── DATA PROVIDED

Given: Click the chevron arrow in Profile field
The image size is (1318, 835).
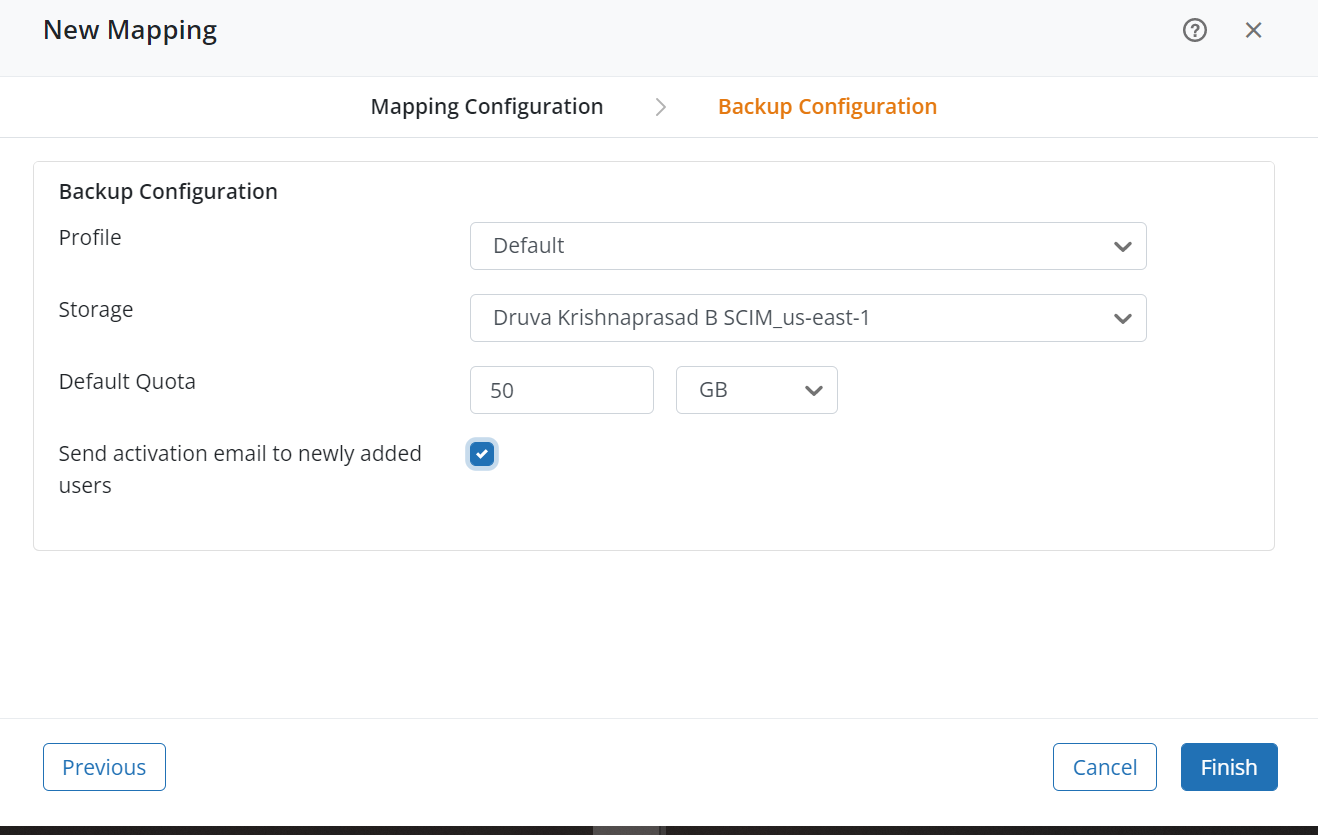Looking at the screenshot, I should pos(1122,246).
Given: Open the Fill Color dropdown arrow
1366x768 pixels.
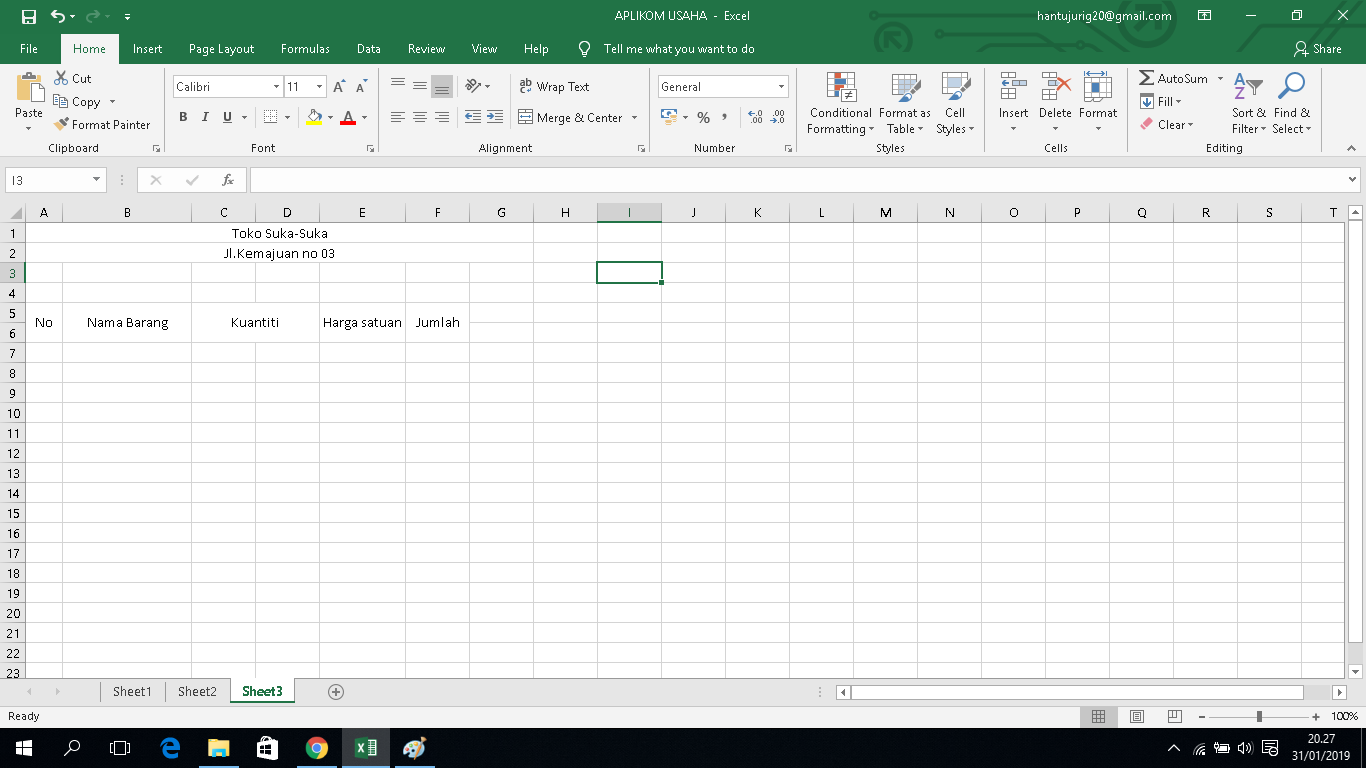Looking at the screenshot, I should tap(329, 117).

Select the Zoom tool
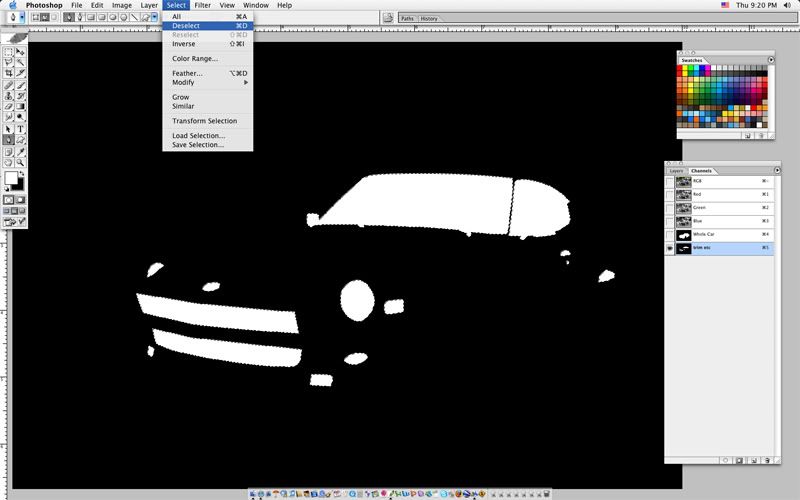20,162
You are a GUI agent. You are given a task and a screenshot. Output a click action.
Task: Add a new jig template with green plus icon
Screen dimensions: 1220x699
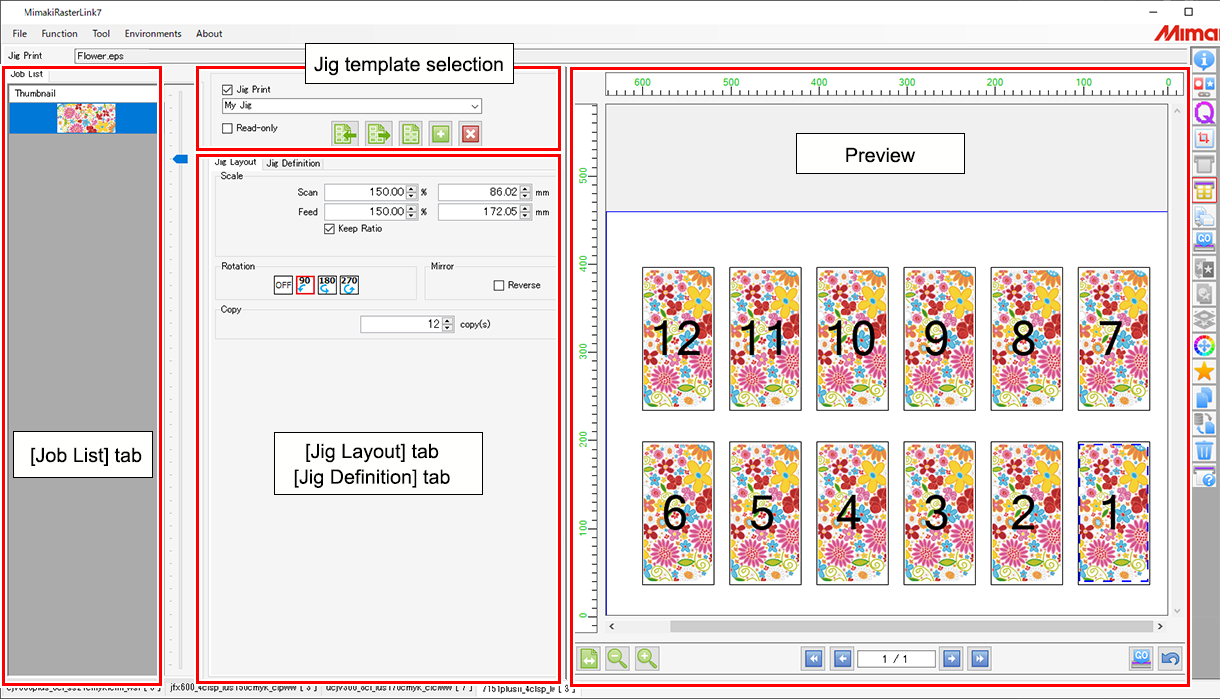point(440,133)
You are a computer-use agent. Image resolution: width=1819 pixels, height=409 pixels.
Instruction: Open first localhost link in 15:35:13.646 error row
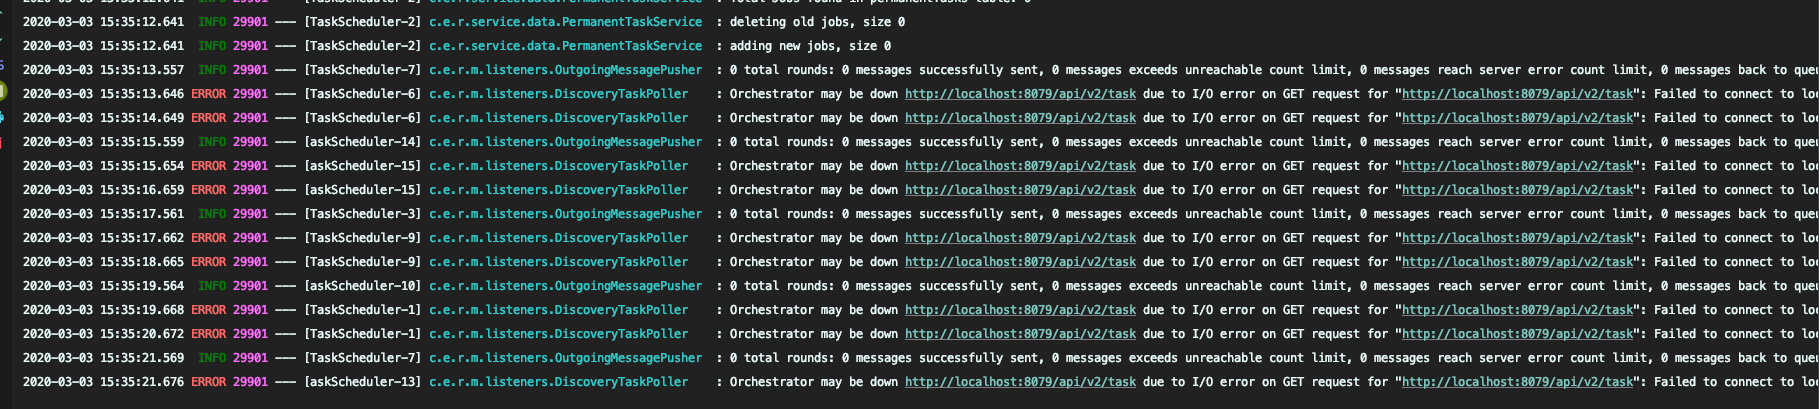pyautogui.click(x=1020, y=94)
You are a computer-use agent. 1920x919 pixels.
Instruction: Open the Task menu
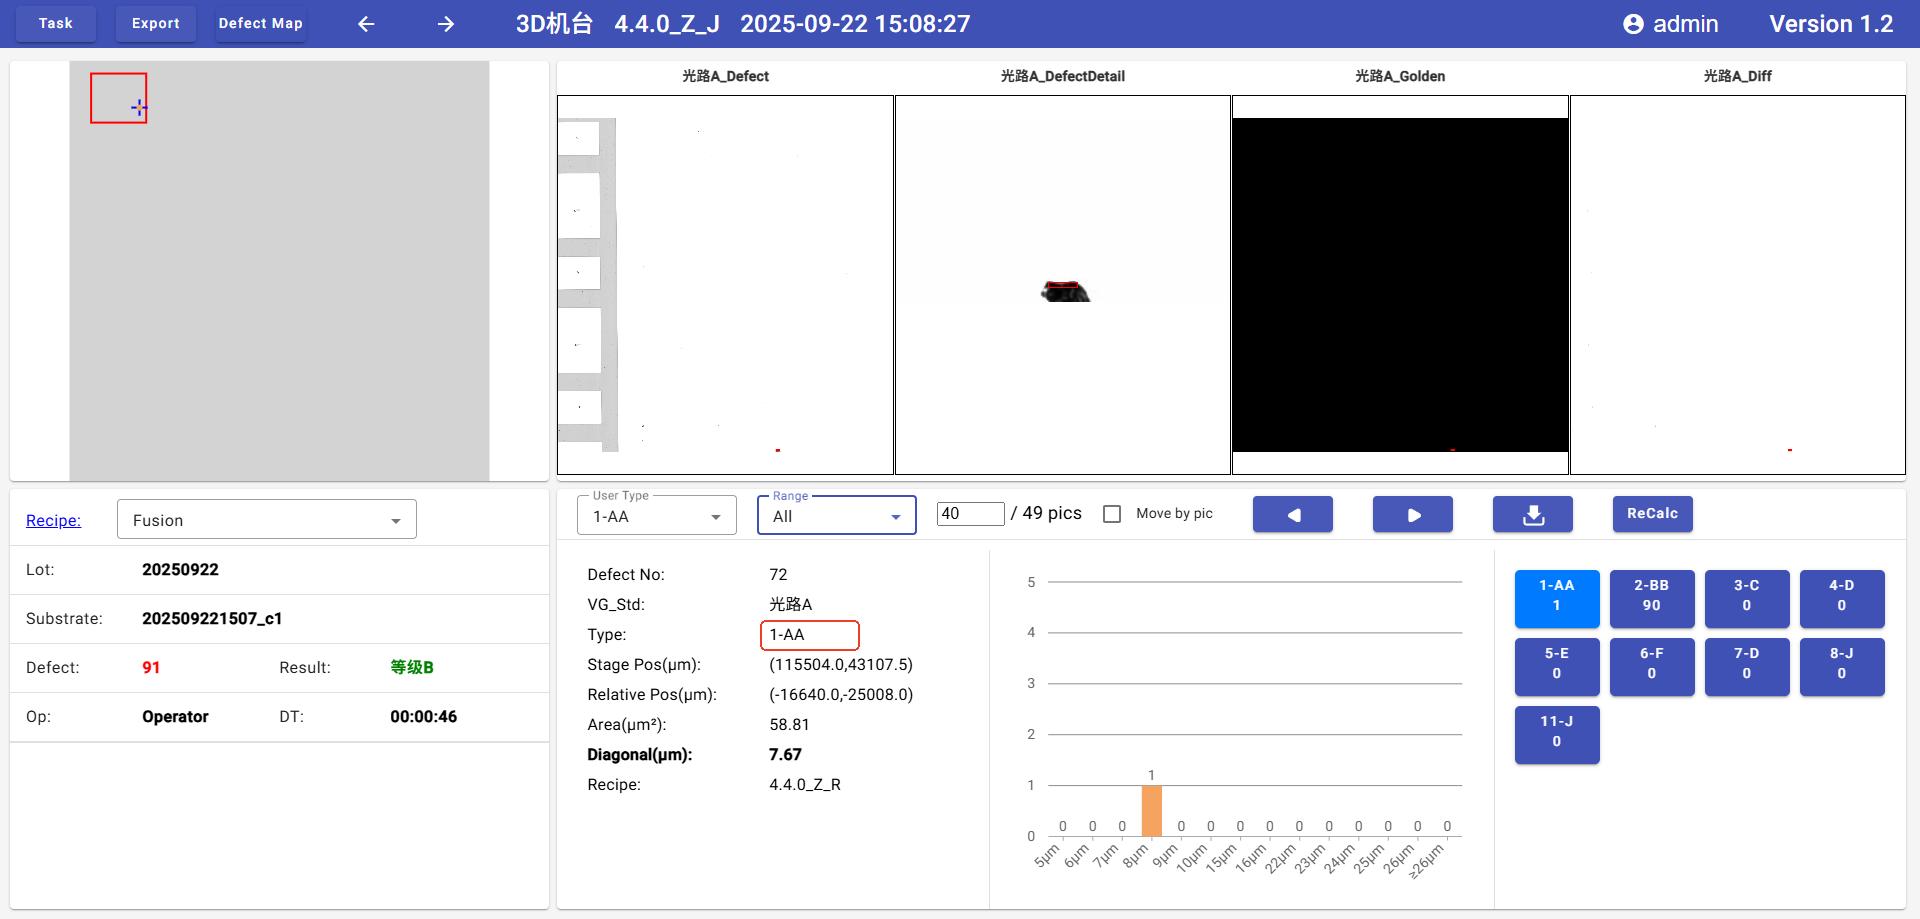(x=56, y=24)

────

→ TRY IT: Print the data word for word and omit the pictures.

→ WRITTEN SOLUTION:
Given: Click the chevron arrow in Profile field
The image size is (1318, 835).
Looking at the screenshot, I should pos(1122,246).
Given: Open the Fill Color dropdown arrow
1366x768 pixels.
Looking at the screenshot, I should tap(329, 117).

Select the Zoom tool
20,162
You are a GUI agent. You are given a task and a screenshot. Output a click action.
Task: Add a new jig template with green plus icon
Screen dimensions: 1220x699
point(440,133)
You are a computer-use agent. Image resolution: width=1819 pixels, height=409 pixels.
Instruction: Open first localhost link in 15:35:13.646 error row
pyautogui.click(x=1020, y=94)
You are a computer-use agent. 1920x919 pixels.
Instruction: Open the Task menu
(x=56, y=24)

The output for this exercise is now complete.